Boom di malori, influenza e miocarditi tra i ciclisti. Le parole del dottor Joost De Maeseneer. L’UCI raccoglie le segnalazioni

Pubblicato il autore: Annamaria Sabiu

Boom di malori
Boom di malori. L’anno 2022 appena iniziato sarà ricordato non solo per la pandemia ancora in corso, ma soprattutto per l’elevato numero di malori che ha colpito il mondo del ciclismo professionistico e non. Il periodo di ritiri momentanei si è verificato soprattutto nel periodo della Parigi-Nizza, ma anche in quello dove si è corsa la Milano-Sanremo. Tra le tante defezioni verificatesi negli scorsi mesi a causa di malesseri, Covid, malori improvvisi e miocarditi ci sono state anche quelle di Sonny ColbrelliJulian AlaphilippeDavide BalleriniOliver Naesen e John Degenkolb. Van Aert invece prese il Covid e saltò alcune corse.

Boom di malori, influenze e miocariditi tra i ciclisti. Le parole di De Maesenerr

A provare a spiegare la situazione che ha decimato il mondo del ciclismo negli scorsi mesi, è Joost De Maeseneer, medico della Intermarchè Wanty Gobert che ha sottolineato: “Fa ancora molto freddo alla mattina e alla sera, i corridori sono magri e non sono vestiti in maniera pesante. In questo modo è inevitabile prendere delle infezioni. Entrando in contatto con dei potenziali germi una persona costruisce la propria immunità, la propria resistenza.

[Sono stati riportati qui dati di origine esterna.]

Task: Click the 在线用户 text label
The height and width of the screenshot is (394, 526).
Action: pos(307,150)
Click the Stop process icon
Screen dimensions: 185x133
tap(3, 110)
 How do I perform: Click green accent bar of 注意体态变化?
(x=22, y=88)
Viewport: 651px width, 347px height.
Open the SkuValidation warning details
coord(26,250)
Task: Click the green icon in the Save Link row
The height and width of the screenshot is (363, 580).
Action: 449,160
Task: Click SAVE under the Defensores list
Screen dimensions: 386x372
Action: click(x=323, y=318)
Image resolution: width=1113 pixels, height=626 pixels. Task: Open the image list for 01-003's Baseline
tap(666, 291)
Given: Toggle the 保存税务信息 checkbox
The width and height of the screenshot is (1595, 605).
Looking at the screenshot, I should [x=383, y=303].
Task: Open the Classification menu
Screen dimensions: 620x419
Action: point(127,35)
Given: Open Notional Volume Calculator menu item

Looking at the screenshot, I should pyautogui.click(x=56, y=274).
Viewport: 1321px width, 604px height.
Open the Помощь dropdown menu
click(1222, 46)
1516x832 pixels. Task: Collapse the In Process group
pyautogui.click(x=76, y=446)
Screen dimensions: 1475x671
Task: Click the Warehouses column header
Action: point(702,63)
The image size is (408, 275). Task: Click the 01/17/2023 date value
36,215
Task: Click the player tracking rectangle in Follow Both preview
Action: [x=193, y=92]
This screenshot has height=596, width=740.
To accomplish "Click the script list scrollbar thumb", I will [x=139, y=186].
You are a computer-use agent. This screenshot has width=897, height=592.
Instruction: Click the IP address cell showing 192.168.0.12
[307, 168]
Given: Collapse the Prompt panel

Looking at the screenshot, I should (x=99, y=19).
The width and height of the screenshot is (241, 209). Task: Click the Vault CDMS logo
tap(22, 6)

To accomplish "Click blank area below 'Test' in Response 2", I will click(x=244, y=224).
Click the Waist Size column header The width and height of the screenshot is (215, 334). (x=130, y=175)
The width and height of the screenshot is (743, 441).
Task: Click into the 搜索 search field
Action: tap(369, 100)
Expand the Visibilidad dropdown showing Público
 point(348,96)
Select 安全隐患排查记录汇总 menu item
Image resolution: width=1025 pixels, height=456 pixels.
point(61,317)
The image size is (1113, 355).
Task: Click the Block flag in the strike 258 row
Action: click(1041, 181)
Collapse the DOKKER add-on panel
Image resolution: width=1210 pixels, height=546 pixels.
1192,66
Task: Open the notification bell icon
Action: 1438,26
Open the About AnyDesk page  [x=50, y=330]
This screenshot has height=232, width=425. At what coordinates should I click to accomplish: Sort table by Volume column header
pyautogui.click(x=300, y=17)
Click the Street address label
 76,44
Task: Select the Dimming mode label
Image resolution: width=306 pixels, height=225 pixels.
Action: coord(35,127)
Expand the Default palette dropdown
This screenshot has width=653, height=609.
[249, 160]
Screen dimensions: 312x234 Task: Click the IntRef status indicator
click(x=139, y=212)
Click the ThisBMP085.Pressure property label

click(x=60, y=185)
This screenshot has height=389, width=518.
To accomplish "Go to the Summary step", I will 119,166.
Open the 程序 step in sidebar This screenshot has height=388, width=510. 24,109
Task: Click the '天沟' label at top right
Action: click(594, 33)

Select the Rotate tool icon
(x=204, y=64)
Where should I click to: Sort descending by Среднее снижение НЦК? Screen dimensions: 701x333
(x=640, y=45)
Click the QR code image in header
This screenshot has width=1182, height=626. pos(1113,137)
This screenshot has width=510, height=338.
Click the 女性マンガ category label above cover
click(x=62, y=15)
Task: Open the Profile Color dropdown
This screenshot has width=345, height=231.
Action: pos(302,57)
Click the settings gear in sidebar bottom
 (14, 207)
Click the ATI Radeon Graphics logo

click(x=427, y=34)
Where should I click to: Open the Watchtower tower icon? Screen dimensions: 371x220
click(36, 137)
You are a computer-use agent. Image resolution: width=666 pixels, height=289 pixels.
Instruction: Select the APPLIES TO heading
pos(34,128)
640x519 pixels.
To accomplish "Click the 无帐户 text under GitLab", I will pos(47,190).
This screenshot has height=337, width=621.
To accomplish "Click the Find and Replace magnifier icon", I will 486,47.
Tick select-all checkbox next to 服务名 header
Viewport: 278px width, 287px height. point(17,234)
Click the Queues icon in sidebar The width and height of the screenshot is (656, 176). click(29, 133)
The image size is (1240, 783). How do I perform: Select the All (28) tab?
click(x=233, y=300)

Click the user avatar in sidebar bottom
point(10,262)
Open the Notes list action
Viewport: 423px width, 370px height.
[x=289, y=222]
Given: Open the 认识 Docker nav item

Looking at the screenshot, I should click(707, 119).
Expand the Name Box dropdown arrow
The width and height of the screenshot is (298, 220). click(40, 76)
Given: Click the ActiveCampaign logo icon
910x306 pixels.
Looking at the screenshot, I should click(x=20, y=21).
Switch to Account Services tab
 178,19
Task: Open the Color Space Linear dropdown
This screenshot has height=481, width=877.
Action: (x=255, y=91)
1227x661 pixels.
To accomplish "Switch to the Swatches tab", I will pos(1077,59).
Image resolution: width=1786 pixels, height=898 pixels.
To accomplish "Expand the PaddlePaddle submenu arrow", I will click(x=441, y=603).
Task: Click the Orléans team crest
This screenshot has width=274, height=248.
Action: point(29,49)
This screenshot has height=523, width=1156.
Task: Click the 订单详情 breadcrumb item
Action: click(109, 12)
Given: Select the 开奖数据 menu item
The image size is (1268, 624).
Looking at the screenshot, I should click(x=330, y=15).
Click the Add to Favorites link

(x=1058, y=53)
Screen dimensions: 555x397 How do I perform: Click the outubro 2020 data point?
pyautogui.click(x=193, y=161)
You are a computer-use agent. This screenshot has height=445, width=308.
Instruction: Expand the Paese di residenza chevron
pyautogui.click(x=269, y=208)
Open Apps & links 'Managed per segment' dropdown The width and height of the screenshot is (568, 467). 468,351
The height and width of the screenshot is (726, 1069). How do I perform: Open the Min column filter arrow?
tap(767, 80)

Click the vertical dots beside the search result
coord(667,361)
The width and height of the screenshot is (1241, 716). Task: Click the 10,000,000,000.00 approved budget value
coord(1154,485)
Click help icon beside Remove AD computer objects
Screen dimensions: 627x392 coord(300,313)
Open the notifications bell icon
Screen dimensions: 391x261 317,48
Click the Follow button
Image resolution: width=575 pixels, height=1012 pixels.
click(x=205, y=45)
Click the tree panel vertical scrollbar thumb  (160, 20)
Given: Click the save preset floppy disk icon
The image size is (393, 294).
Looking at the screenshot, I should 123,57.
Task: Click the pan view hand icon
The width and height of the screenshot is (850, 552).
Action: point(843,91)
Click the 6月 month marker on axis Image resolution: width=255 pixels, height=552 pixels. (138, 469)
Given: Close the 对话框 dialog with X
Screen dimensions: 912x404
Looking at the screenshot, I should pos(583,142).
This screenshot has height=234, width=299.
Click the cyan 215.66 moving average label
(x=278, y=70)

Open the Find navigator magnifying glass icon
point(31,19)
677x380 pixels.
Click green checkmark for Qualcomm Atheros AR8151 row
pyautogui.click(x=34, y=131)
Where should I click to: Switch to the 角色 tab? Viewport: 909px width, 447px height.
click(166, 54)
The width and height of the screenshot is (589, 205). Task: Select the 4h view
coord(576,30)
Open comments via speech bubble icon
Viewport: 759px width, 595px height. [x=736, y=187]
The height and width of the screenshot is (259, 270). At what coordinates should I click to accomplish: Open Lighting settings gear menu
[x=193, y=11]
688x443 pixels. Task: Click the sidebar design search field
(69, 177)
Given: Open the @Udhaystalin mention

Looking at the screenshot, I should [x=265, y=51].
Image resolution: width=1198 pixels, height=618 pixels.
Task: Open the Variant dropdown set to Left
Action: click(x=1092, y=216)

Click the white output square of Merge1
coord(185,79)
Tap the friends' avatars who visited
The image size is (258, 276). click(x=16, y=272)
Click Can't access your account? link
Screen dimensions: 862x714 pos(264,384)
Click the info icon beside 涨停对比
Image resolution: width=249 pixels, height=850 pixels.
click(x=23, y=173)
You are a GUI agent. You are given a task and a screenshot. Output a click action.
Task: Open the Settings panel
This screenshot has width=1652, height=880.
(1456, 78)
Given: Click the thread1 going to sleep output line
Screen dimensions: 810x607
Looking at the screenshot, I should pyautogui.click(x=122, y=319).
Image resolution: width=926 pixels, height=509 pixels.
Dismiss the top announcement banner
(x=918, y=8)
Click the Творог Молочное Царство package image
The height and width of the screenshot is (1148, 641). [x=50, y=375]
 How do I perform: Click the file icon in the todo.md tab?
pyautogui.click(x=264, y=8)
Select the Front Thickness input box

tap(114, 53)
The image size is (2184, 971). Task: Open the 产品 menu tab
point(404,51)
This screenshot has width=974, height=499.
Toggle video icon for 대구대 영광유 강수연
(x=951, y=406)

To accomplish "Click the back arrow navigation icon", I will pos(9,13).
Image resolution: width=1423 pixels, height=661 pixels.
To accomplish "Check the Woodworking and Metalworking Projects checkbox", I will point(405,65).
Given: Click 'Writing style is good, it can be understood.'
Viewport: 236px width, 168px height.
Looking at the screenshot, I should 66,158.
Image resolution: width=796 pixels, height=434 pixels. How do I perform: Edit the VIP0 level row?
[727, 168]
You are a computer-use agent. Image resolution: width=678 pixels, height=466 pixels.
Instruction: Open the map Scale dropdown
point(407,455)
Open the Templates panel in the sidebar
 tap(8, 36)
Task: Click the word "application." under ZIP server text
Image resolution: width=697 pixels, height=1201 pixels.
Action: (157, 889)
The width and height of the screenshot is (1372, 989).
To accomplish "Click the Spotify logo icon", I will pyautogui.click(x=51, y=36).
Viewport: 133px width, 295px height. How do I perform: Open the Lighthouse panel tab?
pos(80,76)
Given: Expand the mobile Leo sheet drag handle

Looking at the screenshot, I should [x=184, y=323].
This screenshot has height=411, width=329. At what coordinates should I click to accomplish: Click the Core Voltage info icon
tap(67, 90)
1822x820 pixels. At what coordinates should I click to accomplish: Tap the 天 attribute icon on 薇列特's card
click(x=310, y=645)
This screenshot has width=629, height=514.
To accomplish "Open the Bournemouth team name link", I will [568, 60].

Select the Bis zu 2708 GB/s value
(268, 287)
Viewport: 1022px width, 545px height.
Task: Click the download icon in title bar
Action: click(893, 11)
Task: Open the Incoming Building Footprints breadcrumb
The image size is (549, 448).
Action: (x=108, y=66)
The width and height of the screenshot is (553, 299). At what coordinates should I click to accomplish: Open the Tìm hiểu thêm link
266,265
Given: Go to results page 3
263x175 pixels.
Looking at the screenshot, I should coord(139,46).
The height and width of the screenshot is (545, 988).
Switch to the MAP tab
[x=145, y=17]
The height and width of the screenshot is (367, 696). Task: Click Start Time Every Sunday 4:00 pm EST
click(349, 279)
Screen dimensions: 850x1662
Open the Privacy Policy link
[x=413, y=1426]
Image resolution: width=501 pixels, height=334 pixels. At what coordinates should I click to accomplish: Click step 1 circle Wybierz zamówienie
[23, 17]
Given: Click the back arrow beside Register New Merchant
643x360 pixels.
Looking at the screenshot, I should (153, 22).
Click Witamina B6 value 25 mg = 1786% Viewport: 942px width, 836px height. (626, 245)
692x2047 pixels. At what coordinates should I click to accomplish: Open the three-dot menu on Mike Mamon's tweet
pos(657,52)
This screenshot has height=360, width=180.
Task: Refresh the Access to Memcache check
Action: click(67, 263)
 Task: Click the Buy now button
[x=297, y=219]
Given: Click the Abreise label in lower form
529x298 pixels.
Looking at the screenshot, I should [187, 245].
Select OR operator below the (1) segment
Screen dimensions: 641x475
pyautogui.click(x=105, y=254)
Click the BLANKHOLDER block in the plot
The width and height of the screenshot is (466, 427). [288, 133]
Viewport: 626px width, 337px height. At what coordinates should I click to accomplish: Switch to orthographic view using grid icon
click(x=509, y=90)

Questo processo è stato impedito. Sento persone che si ammalano di influenza e che mi dicono che non si ammalavano da due anni. Eh si, siamo andati in giro con le mascherine addosso per tutto questo tempo”.

L’UCI intanto sta raccogliendo tutti i dati e le segnalazioni fornite dai vari team, e non appena il quadro sarà completo, arriveranno le prime risposte.